### Deine Aufgabe
Schreib alle folgenden Zeilen Wort für Wort und Zeichen für Zeichen ab.

### Zeilen zur Übung
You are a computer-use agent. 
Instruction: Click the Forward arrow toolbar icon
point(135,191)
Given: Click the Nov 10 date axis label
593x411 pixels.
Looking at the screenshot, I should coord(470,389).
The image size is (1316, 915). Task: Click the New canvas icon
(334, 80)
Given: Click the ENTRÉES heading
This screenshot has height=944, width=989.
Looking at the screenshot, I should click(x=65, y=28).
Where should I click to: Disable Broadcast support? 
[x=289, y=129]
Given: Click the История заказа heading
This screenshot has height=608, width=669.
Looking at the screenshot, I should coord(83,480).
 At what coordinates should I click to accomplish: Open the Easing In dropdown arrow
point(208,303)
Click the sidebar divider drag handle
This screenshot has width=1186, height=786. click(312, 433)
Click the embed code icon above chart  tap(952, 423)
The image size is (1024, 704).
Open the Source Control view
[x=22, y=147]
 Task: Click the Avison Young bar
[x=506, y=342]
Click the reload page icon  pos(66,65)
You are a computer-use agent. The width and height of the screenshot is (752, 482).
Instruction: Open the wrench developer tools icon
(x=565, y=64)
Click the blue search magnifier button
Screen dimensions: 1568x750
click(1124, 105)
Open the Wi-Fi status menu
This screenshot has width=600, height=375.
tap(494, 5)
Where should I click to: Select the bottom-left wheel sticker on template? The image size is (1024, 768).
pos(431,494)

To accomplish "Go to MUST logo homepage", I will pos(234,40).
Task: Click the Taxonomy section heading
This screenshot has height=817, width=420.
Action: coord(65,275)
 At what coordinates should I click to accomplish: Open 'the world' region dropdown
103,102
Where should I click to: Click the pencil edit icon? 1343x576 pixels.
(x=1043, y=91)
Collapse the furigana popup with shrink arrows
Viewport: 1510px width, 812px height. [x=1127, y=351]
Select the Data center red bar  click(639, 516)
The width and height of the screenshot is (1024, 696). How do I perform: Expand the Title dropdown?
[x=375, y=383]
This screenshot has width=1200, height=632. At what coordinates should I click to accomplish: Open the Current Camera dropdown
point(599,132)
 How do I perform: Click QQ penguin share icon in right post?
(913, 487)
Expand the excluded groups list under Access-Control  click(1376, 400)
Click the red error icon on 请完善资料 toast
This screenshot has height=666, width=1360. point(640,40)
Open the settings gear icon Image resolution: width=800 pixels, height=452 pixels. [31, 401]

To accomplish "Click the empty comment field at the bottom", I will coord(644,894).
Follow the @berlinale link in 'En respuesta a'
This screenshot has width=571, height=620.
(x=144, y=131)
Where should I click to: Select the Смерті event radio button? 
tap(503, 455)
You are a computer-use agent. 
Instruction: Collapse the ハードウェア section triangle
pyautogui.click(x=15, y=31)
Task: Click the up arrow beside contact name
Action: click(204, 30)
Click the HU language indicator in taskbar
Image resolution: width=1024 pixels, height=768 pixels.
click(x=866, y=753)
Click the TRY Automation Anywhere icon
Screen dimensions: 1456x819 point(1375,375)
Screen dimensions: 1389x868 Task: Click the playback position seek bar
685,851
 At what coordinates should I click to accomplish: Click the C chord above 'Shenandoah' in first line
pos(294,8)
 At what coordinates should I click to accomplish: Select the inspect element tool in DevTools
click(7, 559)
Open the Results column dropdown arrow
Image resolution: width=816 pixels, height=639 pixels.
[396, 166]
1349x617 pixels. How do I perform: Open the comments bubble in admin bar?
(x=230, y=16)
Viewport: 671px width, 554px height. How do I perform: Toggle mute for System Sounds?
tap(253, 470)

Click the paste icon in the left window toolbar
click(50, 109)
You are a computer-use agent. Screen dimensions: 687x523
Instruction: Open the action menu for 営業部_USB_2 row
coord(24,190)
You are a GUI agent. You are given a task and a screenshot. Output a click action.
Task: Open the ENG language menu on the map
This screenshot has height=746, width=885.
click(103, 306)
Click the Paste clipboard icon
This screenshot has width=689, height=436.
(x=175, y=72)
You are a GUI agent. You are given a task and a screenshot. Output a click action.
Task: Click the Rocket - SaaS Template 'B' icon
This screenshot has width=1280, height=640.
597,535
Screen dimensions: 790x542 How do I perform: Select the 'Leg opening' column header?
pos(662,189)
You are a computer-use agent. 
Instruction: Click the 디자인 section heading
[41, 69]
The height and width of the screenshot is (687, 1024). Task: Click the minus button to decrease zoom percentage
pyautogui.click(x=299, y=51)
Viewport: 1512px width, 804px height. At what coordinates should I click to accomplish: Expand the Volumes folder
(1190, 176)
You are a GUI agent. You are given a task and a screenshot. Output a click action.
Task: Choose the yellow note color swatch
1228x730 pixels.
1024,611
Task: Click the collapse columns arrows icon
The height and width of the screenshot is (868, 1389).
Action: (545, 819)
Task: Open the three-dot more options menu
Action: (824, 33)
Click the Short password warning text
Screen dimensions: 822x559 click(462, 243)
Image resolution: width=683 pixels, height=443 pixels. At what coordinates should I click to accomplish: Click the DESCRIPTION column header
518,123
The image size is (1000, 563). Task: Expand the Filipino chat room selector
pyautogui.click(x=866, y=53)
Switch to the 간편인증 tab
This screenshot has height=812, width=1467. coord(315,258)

### Antwort zur Übung
You are a computer-use agent. 
Instruction: Click the Forward arrow toolbar icon
point(135,191)
Given: Click the Nov 10 date axis label
593x411 pixels.
Looking at the screenshot, I should coord(470,389).
The image size is (1316, 915). Task: Click the New canvas icon
(334, 80)
Given: Click the ENTRÉES heading
This screenshot has height=944, width=989.
Looking at the screenshot, I should click(x=65, y=28).
Where should I click to: Disable Broadcast support? 
[x=289, y=129]
Given: Click the История заказа heading
This screenshot has height=608, width=669.
Looking at the screenshot, I should coord(83,480).
 At what coordinates should I click to accomplish: Open the Easing In dropdown arrow
point(208,303)
Click the sidebar divider drag handle
This screenshot has width=1186, height=786. click(312, 433)
Click the embed code icon above chart  tap(952, 423)
The image size is (1024, 704).
Open the Source Control view
[x=22, y=147]
 Task: Click the Avison Young bar
[x=506, y=342]
Click the reload page icon  pos(66,65)
You are a computer-use agent. The width and height of the screenshot is (752, 482).
Instruction: Open the wrench developer tools icon
(x=565, y=64)
Click the blue search magnifier button
Screen dimensions: 1568x750
click(1124, 105)
Open the Wi-Fi status menu
This screenshot has width=600, height=375.
tap(494, 5)
Where should I click to: Select the bottom-left wheel sticker on template? The image size is (1024, 768).
pos(431,494)

To accomplish "Go to MUST logo homepage", I will pos(234,40).
Task: Click the Taxonomy section heading
This screenshot has height=817, width=420.
Action: coord(65,275)
 At what coordinates should I click to accomplish: Open 'the world' region dropdown
103,102
Where should I click to: Click the pencil edit icon? 1343x576 pixels.
(x=1043, y=91)
Collapse the furigana popup with shrink arrows
Viewport: 1510px width, 812px height. [x=1127, y=351]
Select the Data center red bar  click(639, 516)
The width and height of the screenshot is (1024, 696). How do I perform: Expand the Title dropdown?
[x=375, y=383]
This screenshot has width=1200, height=632. At what coordinates should I click to accomplish: Open the Current Camera dropdown
point(599,132)
 How do I perform: Click QQ penguin share icon in right post?
(913, 487)
Expand the excluded groups list under Access-Control  click(1376, 400)
Click the red error icon on 请完善资料 toast
This screenshot has height=666, width=1360. point(640,40)
Open the settings gear icon Image resolution: width=800 pixels, height=452 pixels. [31, 401]

To accomplish "Click the empty comment field at the bottom", I will coord(644,894).
Follow the @berlinale link in 'En respuesta a'
This screenshot has width=571, height=620.
(x=144, y=131)
Where should I click to: Select the Смерті event radio button? 
tap(503, 455)
You are a computer-use agent. 
Instruction: Collapse the ハードウェア section triangle
pyautogui.click(x=15, y=31)
Task: Click the up arrow beside contact name
Action: click(204, 30)
Click the HU language indicator in taskbar
Image resolution: width=1024 pixels, height=768 pixels.
click(x=866, y=753)
Click the TRY Automation Anywhere icon
Screen dimensions: 1456x819 point(1375,375)
Screen dimensions: 1389x868 Task: Click the playback position seek bar
685,851
 At what coordinates should I click to accomplish: Click the C chord above 'Shenandoah' in first line
pos(294,8)
 At what coordinates should I click to accomplish: Select the inspect element tool in DevTools
click(7, 559)
Open the Results column dropdown arrow
Image resolution: width=816 pixels, height=639 pixels.
[396, 166]
1349x617 pixels. How do I perform: Open the comments bubble in admin bar?
(x=230, y=16)
Viewport: 671px width, 554px height. How do I perform: Toggle mute for System Sounds?
tap(253, 470)

Click the paste icon in the left window toolbar
click(50, 109)
You are a computer-use agent. Screen dimensions: 687x523
Instruction: Open the action menu for 営業部_USB_2 row
coord(24,190)
You are a GUI agent. You are given a task and a screenshot. Output a click action.
Task: Open the ENG language menu on the map
This screenshot has height=746, width=885.
click(103, 306)
Click the Paste clipboard icon
This screenshot has width=689, height=436.
(x=175, y=72)
You are a GUI agent. You are given a task and a screenshot. Output a click action.
Task: Click the Rocket - SaaS Template 'B' icon
This screenshot has width=1280, height=640.
597,535
Screen dimensions: 790x542 How do I perform: Select the 'Leg opening' column header?
pos(662,189)
You are a computer-use agent. 
Instruction: Click the 디자인 section heading
[41, 69]
The height and width of the screenshot is (687, 1024). Task: Click the minus button to decrease zoom percentage
pyautogui.click(x=299, y=51)
Viewport: 1512px width, 804px height. At what coordinates should I click to accomplish: Expand the Volumes folder
(1190, 176)
You are a GUI agent. You are given a task and a screenshot. Output a click action.
Task: Choose the yellow note color swatch
1228x730 pixels.
1024,611
Task: Click the collapse columns arrows icon
The height and width of the screenshot is (868, 1389).
Action: (545, 819)
Task: Open the three-dot more options menu
Action: (824, 33)
Click the Short password warning text
Screen dimensions: 822x559 click(462, 243)
Image resolution: width=683 pixels, height=443 pixels. At what coordinates should I click to accomplish: Click the DESCRIPTION column header
518,123
The image size is (1000, 563). Task: Expand the Filipino chat room selector
pyautogui.click(x=866, y=53)
Switch to the 간편인증 tab
This screenshot has height=812, width=1467. coord(315,258)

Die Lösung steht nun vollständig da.